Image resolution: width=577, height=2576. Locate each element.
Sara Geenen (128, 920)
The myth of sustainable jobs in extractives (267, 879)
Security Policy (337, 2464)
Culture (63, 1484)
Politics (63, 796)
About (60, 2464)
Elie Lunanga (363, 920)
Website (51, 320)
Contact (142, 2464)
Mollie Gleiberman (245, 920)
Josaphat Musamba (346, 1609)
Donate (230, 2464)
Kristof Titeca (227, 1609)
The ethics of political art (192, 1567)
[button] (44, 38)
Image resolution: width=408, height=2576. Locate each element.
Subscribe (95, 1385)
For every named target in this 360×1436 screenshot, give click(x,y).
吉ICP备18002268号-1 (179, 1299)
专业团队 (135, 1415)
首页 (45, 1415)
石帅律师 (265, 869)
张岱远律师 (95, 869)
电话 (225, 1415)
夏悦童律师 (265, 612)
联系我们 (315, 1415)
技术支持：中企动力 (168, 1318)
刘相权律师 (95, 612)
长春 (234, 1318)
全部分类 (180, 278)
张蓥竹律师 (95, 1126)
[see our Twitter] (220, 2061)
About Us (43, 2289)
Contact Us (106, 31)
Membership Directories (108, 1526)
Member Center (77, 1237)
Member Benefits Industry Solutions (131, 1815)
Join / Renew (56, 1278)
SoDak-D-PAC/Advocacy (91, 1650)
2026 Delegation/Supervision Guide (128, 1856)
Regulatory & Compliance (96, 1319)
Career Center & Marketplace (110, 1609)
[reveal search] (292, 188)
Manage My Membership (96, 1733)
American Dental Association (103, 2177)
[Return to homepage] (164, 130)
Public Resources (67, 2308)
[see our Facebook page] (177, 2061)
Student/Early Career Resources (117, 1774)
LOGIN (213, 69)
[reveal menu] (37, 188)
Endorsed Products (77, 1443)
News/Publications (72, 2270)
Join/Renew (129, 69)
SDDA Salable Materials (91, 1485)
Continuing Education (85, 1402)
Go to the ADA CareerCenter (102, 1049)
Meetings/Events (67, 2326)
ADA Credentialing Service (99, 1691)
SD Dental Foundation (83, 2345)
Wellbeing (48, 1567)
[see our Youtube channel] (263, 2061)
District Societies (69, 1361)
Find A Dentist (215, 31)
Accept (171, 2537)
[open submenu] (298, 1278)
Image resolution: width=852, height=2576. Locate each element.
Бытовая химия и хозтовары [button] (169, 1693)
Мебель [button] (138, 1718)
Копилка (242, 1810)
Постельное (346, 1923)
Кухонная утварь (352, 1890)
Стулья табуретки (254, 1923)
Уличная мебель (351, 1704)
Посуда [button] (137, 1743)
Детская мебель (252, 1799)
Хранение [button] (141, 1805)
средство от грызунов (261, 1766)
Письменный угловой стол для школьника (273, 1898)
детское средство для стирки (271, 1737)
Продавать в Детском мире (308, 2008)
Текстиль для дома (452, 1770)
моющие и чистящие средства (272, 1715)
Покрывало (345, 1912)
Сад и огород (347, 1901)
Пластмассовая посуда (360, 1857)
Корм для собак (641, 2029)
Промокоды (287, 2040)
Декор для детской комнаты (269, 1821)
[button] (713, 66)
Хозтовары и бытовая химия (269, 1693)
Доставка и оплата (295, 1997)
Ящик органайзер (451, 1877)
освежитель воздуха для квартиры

» **EXERCISE**: Restate the listing word for word.

» **REPLY**:
Image resolution: width=577, height=2576. Locate each element.
Sara Geenen (128, 920)
The myth of sustainable jobs in extractives (267, 879)
Security Policy (337, 2464)
Culture (63, 1484)
Politics (63, 796)
About (60, 2464)
Elie Lunanga (363, 920)
Website (51, 320)
Contact (142, 2464)
Mollie Gleiberman (245, 920)
Josaphat Musamba (346, 1609)
Donate (230, 2464)
Kristof Titeca (227, 1609)
The ethics of political art (192, 1567)
[button] (44, 38)
Image resolution: width=408, height=2576. Locate each element.
Subscribe (95, 1385)
For every named target in this 360×1436 screenshot, give click(x,y).
吉ICP备18002268号-1 (179, 1299)
专业团队 (135, 1415)
首页 (45, 1415)
石帅律师 (265, 869)
张岱远律师 (95, 869)
电话 (225, 1415)
夏悦童律师 (265, 612)
联系我们 (315, 1415)
技术支持：中企动力 (168, 1318)
刘相权律师 (95, 612)
长春 (234, 1318)
全部分类 (180, 278)
张蓥竹律师 (95, 1126)
[see our Twitter] (220, 2061)
About Us (43, 2289)
Contact Us (106, 31)
Membership Directories (108, 1526)
Member Center (77, 1237)
Member Benefits Industry Solutions (131, 1815)
Join / Renew (56, 1278)
SoDak-D-PAC/Advocacy (91, 1650)
2026 Delegation/Supervision Guide (128, 1856)
Regulatory & Compliance (96, 1319)
Career Center & Marketplace (110, 1609)
[reveal search] (292, 188)
Manage My Membership (96, 1733)
American Dental Association (103, 2177)
[Return to homepage] (164, 130)
Public Resources (67, 2308)
[see our Facebook page] (177, 2061)
Student/Early Career Resources (117, 1774)
LOGIN (213, 69)
[reveal menu] (37, 188)
Endorsed Products (77, 1443)
News/Publications (72, 2270)
Join/Renew (129, 69)
SDDA Salable Materials (91, 1485)
Continuing Education (85, 1402)
Go to the ADA CareerCenter (102, 1049)
Meetings/Events (67, 2326)
ADA Credentialing Service (99, 1691)
SD Dental Foundation (83, 2345)
Wellbeing (48, 1567)
[see our Youtube channel] (263, 2061)
District Societies (69, 1361)
Find A Dentist (215, 31)
Accept (171, 2537)
[open submenu] (298, 1278)
Image resolution: width=852, height=2576. Locate each element.
Бытовая химия и хозтовары [button] (169, 1693)
Мебель [button] (138, 1718)
Копилка (242, 1810)
Постельное (346, 1923)
Кухонная утварь (352, 1890)
Стулья табуретки (254, 1923)
Уличная мебель (351, 1704)
Посуда [button] (137, 1743)
Детская мебель (252, 1799)
Хранение [button] (141, 1805)
средство от грызунов (261, 1766)
Письменный угловой стол для школьника (273, 1898)
детское средство для стирки (271, 1737)
Продавать в Детском мире (308, 2008)
Текстиль для дома (452, 1770)
моющие и чистящие средства (272, 1715)
Покрывало (345, 1912)
Сад и огород (347, 1901)
Пластмассовая посуда (360, 1857)
Корм для собак (641, 2029)
Промокоды (287, 2040)
Декор для детской комнаты (269, 1821)
[button] (713, 66)
Хозтовары и бытовая химия (269, 1693)
Доставка и оплата (295, 1997)
Ящик органайзер (451, 1877)
освежитель воздуха для квартиры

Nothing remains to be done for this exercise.